Location of Nitrogenase and Ammonia-assimilatory Enzymes in Bacteroids of Rhizobium leguminosarum and Rhizobium lupini

Abstract

Summary: Cytoplasmic and membrane fractions were isolated from bacteroids of Rhizobium leguminosarum and R. lupini disrupted by lysozyme-induced lysis and sonication. The release of nitrogenase, glutamine synthetase (EC 6.3.1.2), glutamate synthase (EC 2.6.1.53) and glutamate dehydrogenase (EC 1.4.1.4) activities was compared with NADH oxidase and 3-hydroxybutyrate dehydrogenase (EC 1.1.1.30) activities as markers for membrane and cytoplasmic enzyme activities respectively.
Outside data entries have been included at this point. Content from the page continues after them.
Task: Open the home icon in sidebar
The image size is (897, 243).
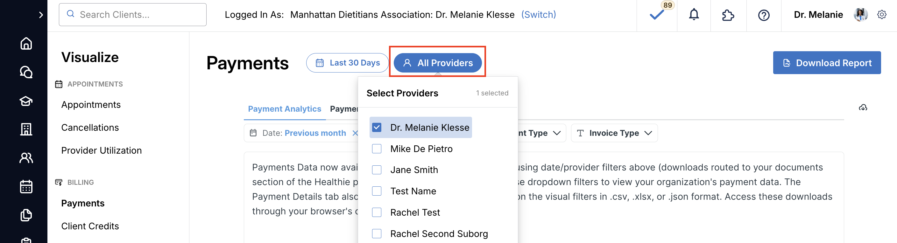Action: [26, 44]
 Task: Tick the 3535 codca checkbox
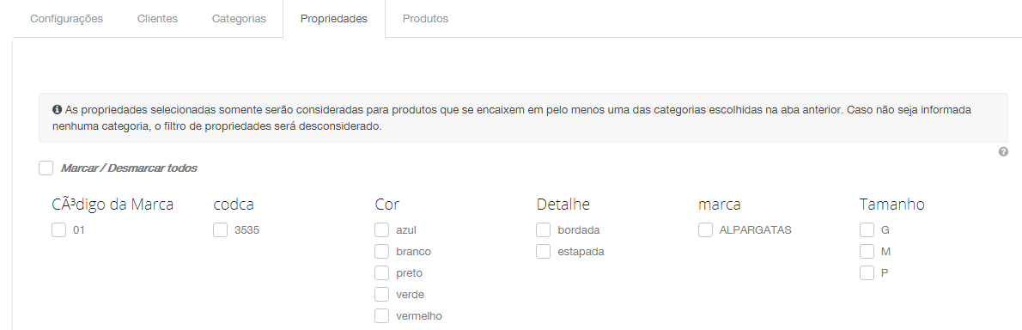221,230
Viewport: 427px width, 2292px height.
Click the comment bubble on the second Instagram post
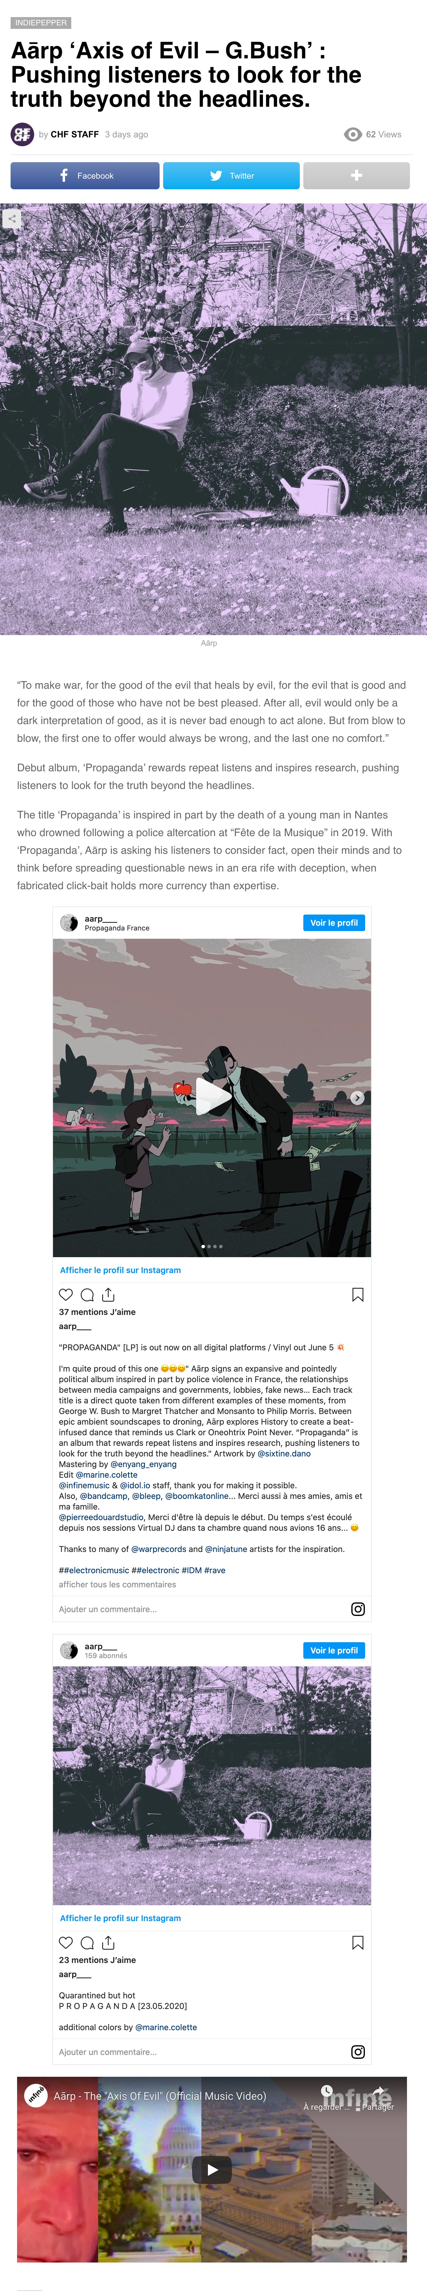pyautogui.click(x=87, y=1942)
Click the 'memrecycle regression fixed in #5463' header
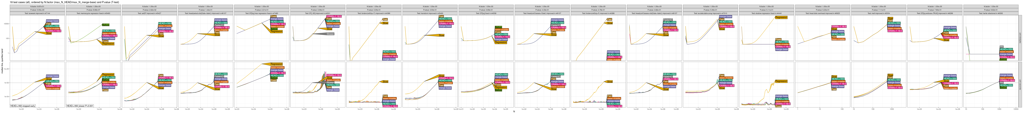Viewport: 1023px width, 114px height. click(x=93, y=13)
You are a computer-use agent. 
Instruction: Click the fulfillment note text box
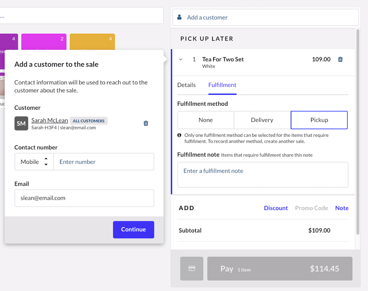point(263,175)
Nitrogenase was localized in the cytoplasm. Most of the glutamate dehydrogenase activity was released on lysozyme treatment of intact bacteroids although some was released from membrane fractions on sonication, indicating a very superficial localization. Glutamate synthase was present at very low levels in R. leguminosarum bacteroids; the level in R. lupini bacteroids was higher and the enzyme was probably weakly membrane-bound. About 95% of the glutamine synthetase activity was in the nodule cytosol, and the supernatant of washed bacteroids had a high specific activity; the remaining activity was unevenly distributed between soluble and membrane fractions.